CentOS is usually is the best choice unless it won't run on your
hardware. If you are using server hardware then you won't have any
trouble, if you are running recent desktop hardware there is a good
chance that CentOS doesn't support it. RHEL, on which CentOS is based,
uses a very old kernel. RH targets RHEL at the server market so they
don't seem to put a lot of effort into back porting drivers for desktop
hardware which means that it can take a very long time before support for
new hardware shows up in RHEL and then into CentOS. The only way to find
out is to try and install CentOS, if it works then you are done if not
then you need to consider alternatives.

Fedora is actually a pretty good server OS as long as you are using it on
a small number of machines. When you run a machine as a server you don't
use X and you don't use most of the GUI applications that tend to get
broken in Fedora. What you are running is the kernel, which is always
stable, a shell and a tiny number of programs like ssh and maybe Apache.

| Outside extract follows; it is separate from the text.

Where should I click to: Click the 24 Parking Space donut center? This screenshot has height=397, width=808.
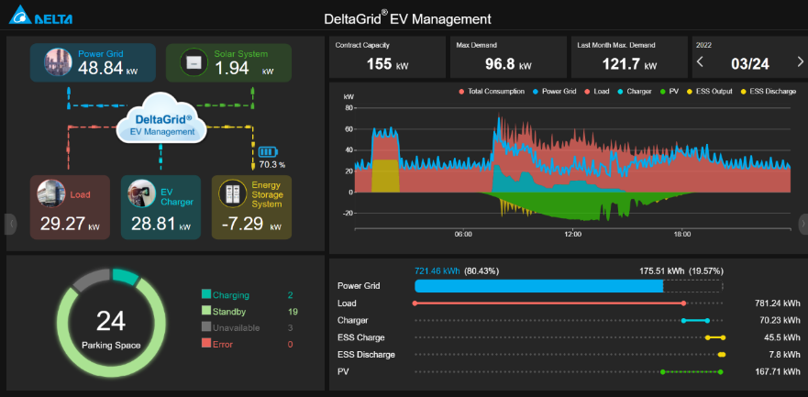110,325
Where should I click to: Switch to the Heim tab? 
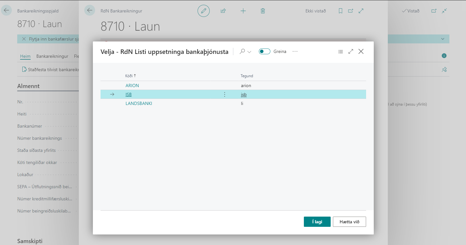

All of those tend to be rock solid even on Fedora. Fedora 11 also comes
with the latest version of KVM which is working really well for Linux
clients. If you need to run some commercial software that needs RHEL
compatibility, and the Fedora compatibility libraries aren't good enough,
you can run a CentOS5.3 KVM virtual machine on top of Fedora 11. I've
found that the performance of CentOS VMs on Fedora 11 is within a couple
of percentage points of native. The big problem with Fedora as a server
OS is the huge number of updates and the limited support period. While
RHEL and CentOS are supported for 7 years, Fedora is only supported for 1
year. A CentOS system has a few megabytes of updates per month, Fedora
has hundreds of megabytes per week. A CentOS system can be installed once
and then left there until the hardware dies. If you install Fedora you'll
have to install it's successors once a year. If you have a small number
of machines, half a dozen or less, then this actually isn't a very
onerous task. If you have hundreds of systems then this becomes an
impossible task which is why you'll never find Fedora inside of any large
companies.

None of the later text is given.